Bachet-de-Pesay —
transformer les défis en opportunités
En collaboration avec la FCIL, la fondation communale immobilière de Lancy à proximité de Genève, la fondation d’investissement Turidomus a réalisé un projet résidentiel comprenant 228 logements. Conçu par les architectes Jaccaud + Associés, il fait d’une désignation géographique floue un espace urbain clairement défini.
Texte: Werner Huber / Images: Paola Corsini

Un Lieu-dit. C’est par ce terme imagé que l’on désigne en français les emplacements géographiques qui ne sont pas des localités. Il en est justement un, lieu-dit, qui se situe à la limite des communes de Lancy et de Carouge, près de Genève: Bachet-de-Pesay. C’est ici, à proximité du hameau de Pesay, le long de la route cantonale en direction du sud de la France, que se trouvait jadis le bachet (bassin), un point d’eau où les voyageurs pouvaient abreuver leurs chevaux. Les mutations de l’endroit ces cent dernières années ne sont pas sans rappeler «La Ronde Annuelle des Marteaux-Piqueurs», l’album de Jörg Müller dans lequel l’illustrateur immortalisait, il y a déjà plus de cinquante ans, la transformation du paysage. Le tableau bucolique des prés et des champs autour du Bachet a lui aussi disparu depuis longtemps. Sur la route de Saint-Julien se déverse le flot presque ininterrompu des frontaliers venus de France voisine, tandis qu’endessous, un tunnel autoroutier charrie son trafic en provenance du quartier urbain mixte Praille-Acacias-Vernets (PAV). La présence d’infrastructures de transports en commun s’y matérialise par le dépôt des TPG, la régie de transport genevoise ainsi que par l’arrêt Bachet-de-Pesay, un point majeur de correspondances. Et un siècle de réflexions sur la ligne Cornavin–Eaux-Vives-Annemasse (CEVA) ont finalement abouti, fin 2019, à l’ouverture de la gare de Lancy-Bachet et à l’entrée dans une nouvelle ère. Aujourd’hui, le trajet entre l’ancien abreuvoir à chevaux et la gare de Cornavin à Genève ne prend que sept minutes.

◆ Énoncé A:
Selon le texte sur Bachet-de-Pesay, combien de temps faut-il aujourd'hui pour aller de l'ancien abreuvoir à chevaux à la gare de Cornavin ?
◆ Énoncé B:
Reprenez le texte sur Bachet-de-Pesay après sa dernière phrase et écrivez-en la suite.
La liste ci-dessous n'a aucun rapport avec le texte sur Bachet-de-Pesay.

◆ Liste:
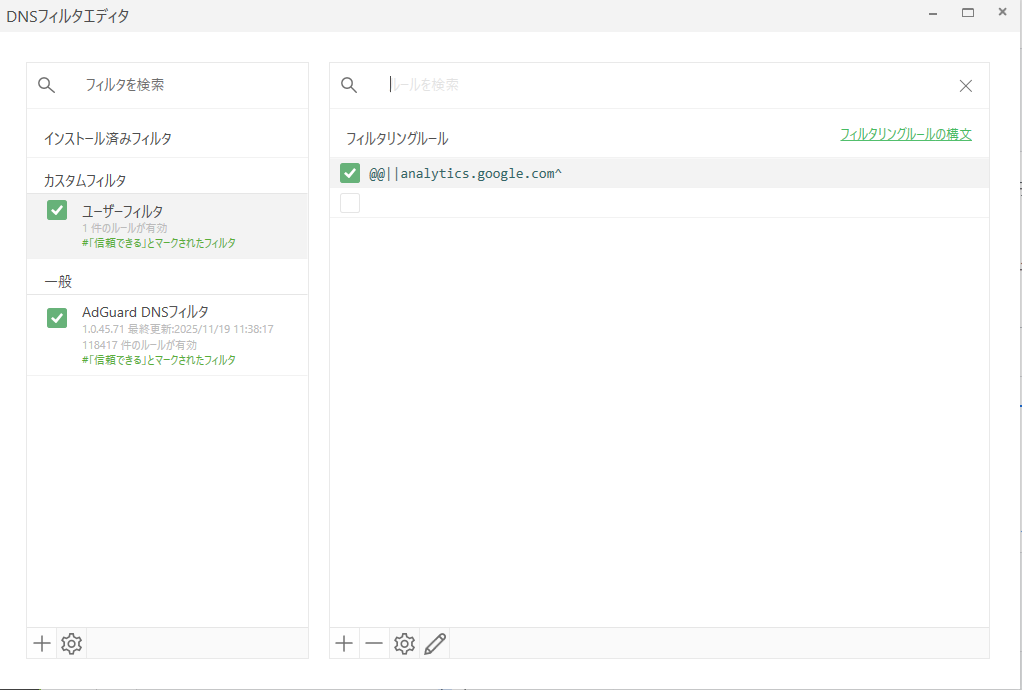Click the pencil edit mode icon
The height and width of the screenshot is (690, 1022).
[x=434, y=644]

==

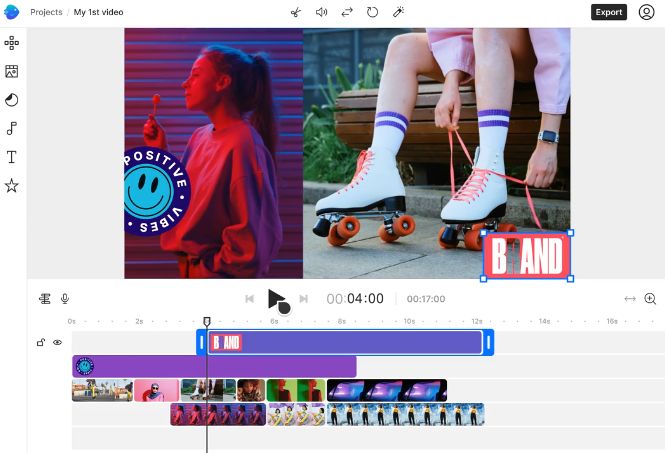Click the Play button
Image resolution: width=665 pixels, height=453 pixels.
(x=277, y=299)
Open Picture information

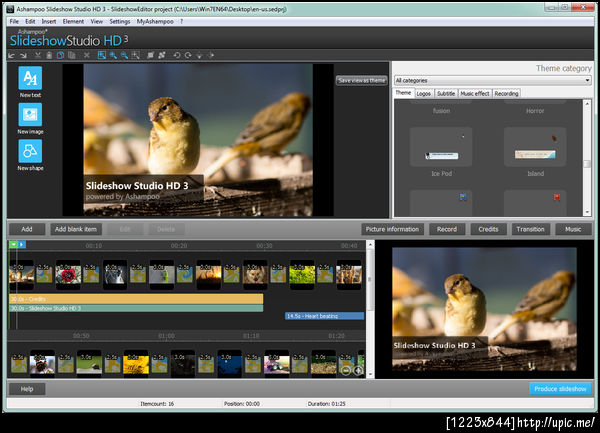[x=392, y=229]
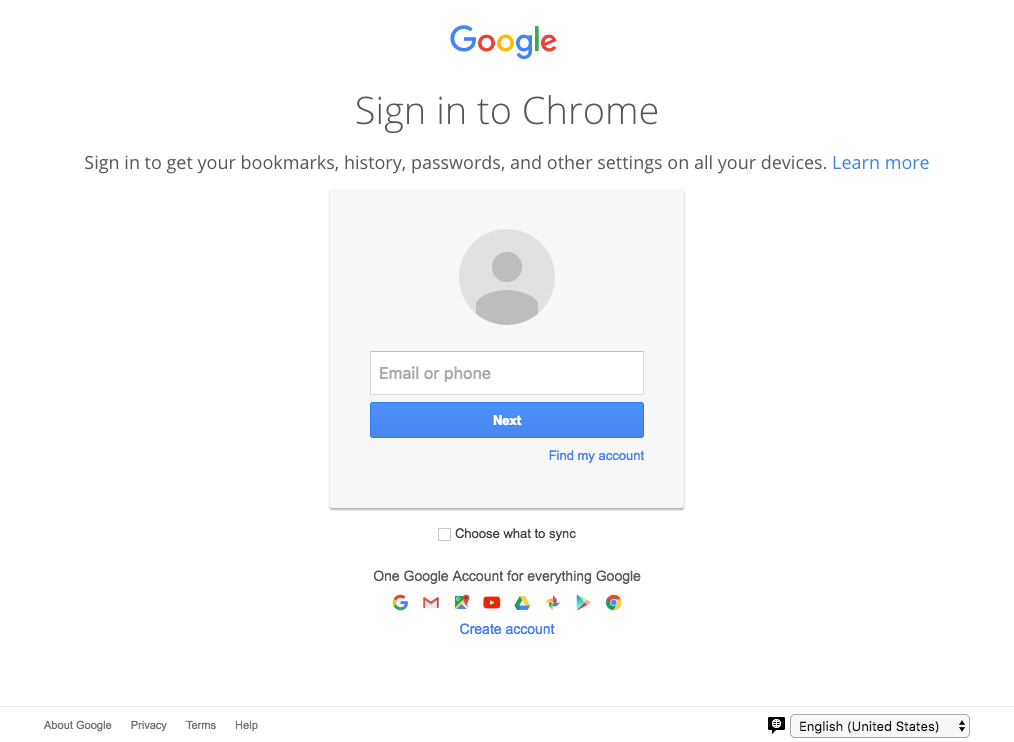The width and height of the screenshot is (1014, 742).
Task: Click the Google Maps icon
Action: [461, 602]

◆ Réponse A:
Sept minutes.

◆ Réponse B:
Démolir pour reconstruire
Blottie le long de la route de Saint-Julien en contrebas du remblai, la Cité-Jardin du Bachet-de-Pesay était le témoin d’une époque révolue. Sur les plans de l’architecte Paul Perrin, la Société «Le Logis salubre» avait fait ériger cinq rangées d’immeubles à trois étages totalisant 108 logements dans une zone non bâtie. C’était en 1931. Ils devaient atténuer une crise du logement qui sévissait déjà à l’époque. Si au moment de sa construction, la Cité-Jardin avait posé de nouveaux jalons pour le Bachet-de-Pesay, elle fut submergée par la dynamique à l’œuvre dans ses alentours au cours des décennies qui suivirent. Sur le plan de l’urbanisme, elle finit même par perdre tout intérêt ou presque.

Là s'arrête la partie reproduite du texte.